Purtroppo non lo fece.
Un silenzio spaventoso colmava il reparto che solitamente era animato dalla voce di Rachel e da chiunque altro venisse per far visita a Barnes. Nessuno varcò la soglia della sua porta, nessuno di familiare, nessuno che fosse Steve. Era come se tutti volessero nascondergli qualcosa; Logan assieme alla ragazza non erano usciti nemmeno una volta dalla loro camera, altrettanto avevano fatto Erik e Charles. Del gruppo di tirocinanti di Steve nemmeno l'ombra, e Peter era sparito nel nulla.
James aveva momenti di totale ansia e terrore, ed altri molto meno buoni in cui era totalmente assolto nei suoi pensieri, dimenticando come andasse la situazione. Timidamente, il cigolio della porta lo fece voltare in direzione della dottoressa Romanoff, che entrò in silenzio e con la testa china. Le mani erano aggrovigliate lungo la vita, e davanti agli occhi stanchi alcune ciocche rosse coprivano due profonde occhiaie. Bucky sorrise, scuotendo la testa; ricordava quella donna, ma purtroppo il suo nome era qualcosa che gli sfuggiva sempre. La osservó serenamente, in attesa che lei aprisse bocca e gli dicesse quello che aveva da dire.

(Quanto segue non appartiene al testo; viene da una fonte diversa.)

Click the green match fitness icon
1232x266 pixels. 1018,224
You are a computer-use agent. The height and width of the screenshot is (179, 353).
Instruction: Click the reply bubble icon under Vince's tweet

Natasha fece silenzio per pochi istanti, come se dovesse cercare le parole fuggite ormai lontane. Si schiarì la voce, e parlò con tono rauco e basso:
«James...» quando si accorse che il paziente difronte ai suoi occhi non aveva la più pallida idea della provenienza di quel nome, dato soprattutto il fatto che mai nessuno lo chiamava così, si corresse con un sorriso amaro; «Bucky. Sono venuta a dirti una cosa molto importante.»
Lui scosse la testa sorridendo e domandando: «Cosa? Steve ritarderà ancora? ci sta mettendo una vita.»
«Ecco, riguarda proprio Steve.»
Un nodo alla gola fece abbassare il tono di voce della dottoressa, e Bucky aggrottò la fronte agitato. Sapeva che Steve fosse andato in missione, ma la sua mente poco affidabile lo stava auto convincendo che non si trattasse di nulla di tanto preoccupante.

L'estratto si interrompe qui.